What is Google Analytics?
Google Analytics is a service offered by Google, which helps you to analyse
and understand your website traffic.
This helps you to understand your visitors (or customers) better.
If you do not want to know if your website is visited, you might not need an analytics provider. But chances are, that
your are interested in who is coming along.
Additionally you might use the broad variety of data gathered for improving your users experience, marketing insights
and maybe even your content.
Preparations
- Sign Up for the service at the Google Analytics Website
- Go to the administration page
- Select the account from the drop down menu in the account colum or create a new one if needed
- Select the property from the drop down menu in the property column or create a new one if needed
- In the property column, click on “Tracking Info” and then on “Tracking Code”

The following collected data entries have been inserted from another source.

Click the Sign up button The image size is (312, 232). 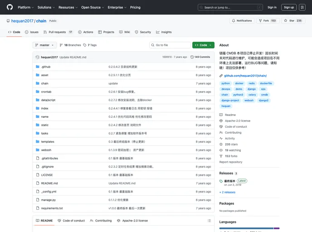pos(289,7)
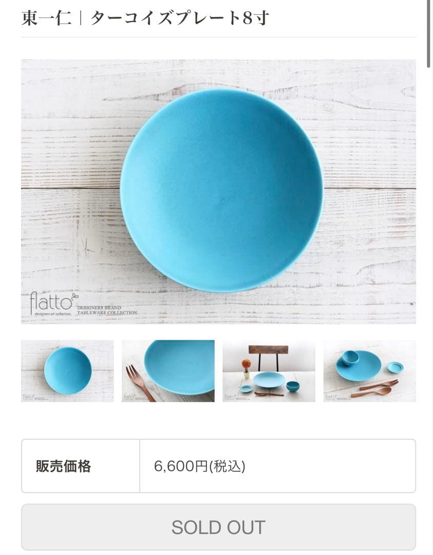Screen dimensions: 433x555
Task: Click the wooden spoon in fourth thumbnail
Action: [x=372, y=392]
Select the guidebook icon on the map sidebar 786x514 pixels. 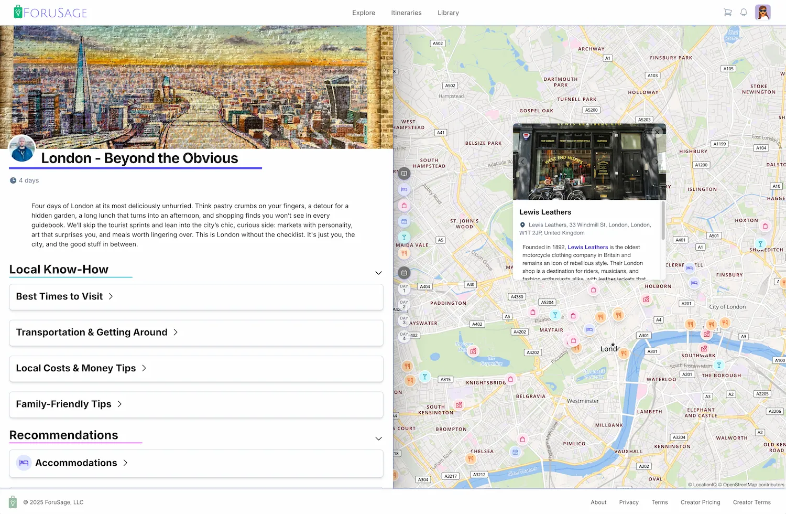click(403, 173)
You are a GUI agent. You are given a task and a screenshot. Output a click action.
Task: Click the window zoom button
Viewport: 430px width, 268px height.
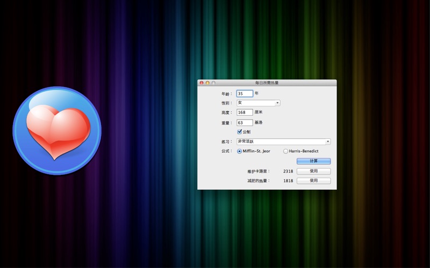click(x=213, y=83)
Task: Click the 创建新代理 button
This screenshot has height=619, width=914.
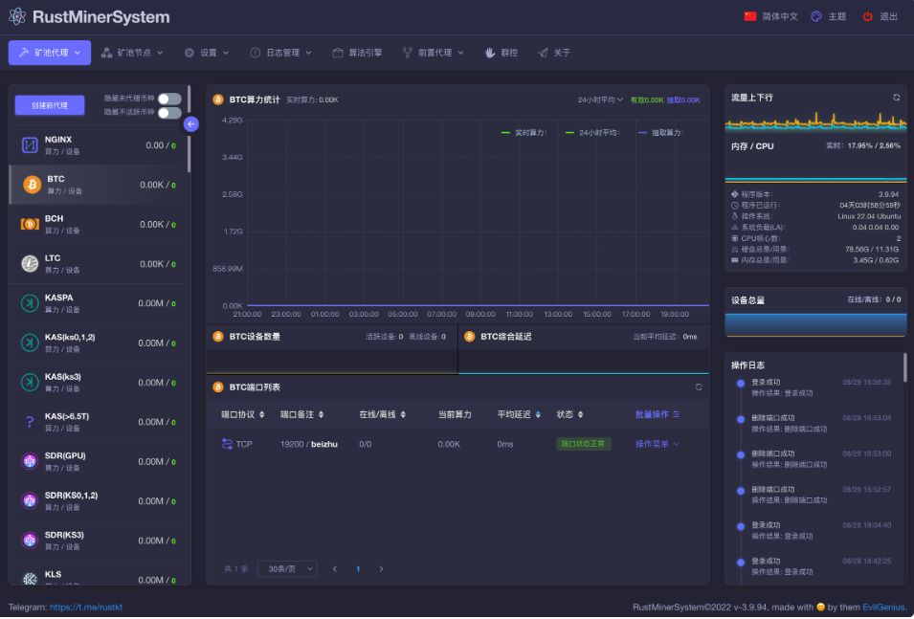Action: (50, 105)
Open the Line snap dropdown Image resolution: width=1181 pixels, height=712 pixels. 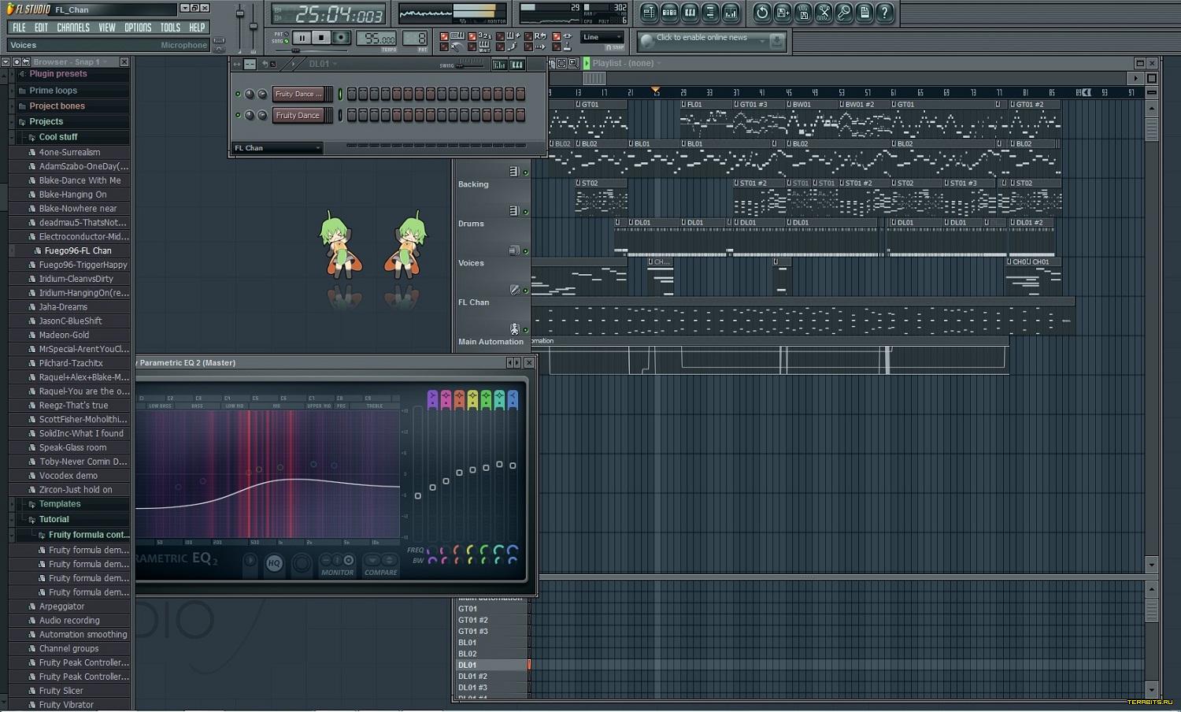click(602, 37)
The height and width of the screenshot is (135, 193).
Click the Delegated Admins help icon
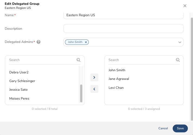coord(38,42)
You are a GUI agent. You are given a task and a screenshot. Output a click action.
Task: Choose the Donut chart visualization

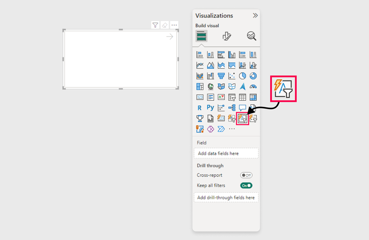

- Keep the page open as you will need to code snippet from there afterwards
Adding Analytics
- Create a new file
analytics.html
in your_includes
folder - Copy the code snippet from the page opened in “Preparations” and paste it into the file.
- In your main file (probably found as
_layouts/default.html
) add the following snippet to include your analytics file:<head> <!-- Your head content --> {% include analytics.html %} </head>
- Done!
Possible improvement!
If running your site locally you do not want to track that most likely.
This can be easily configured by wrapping the include statement in a condition.
Replace the snippet from above with the following one:
<head>
<!-- Your head content -->
{% if jekyll.environment == 'production' %}
{% include analytics.html %}
{% endif %}
</head>
Jekyll normally runs in development mode, not in production so the analytics snippet is not included.
In case your jekyll website is hosted on github, the environment variable will be set automatically to production for
the hosted site. For other hosters you may be required to set the environment variable accordingly.
If you want to enable production mode locally, you can use the following command for running jekyll instead
(as described in jekylls documentation):
JEKYLL_ENV=production jekyll serve
Conclusion
Setting up analytics for a jekyll website is quite easy in my opinion. Did this short “How to” help you?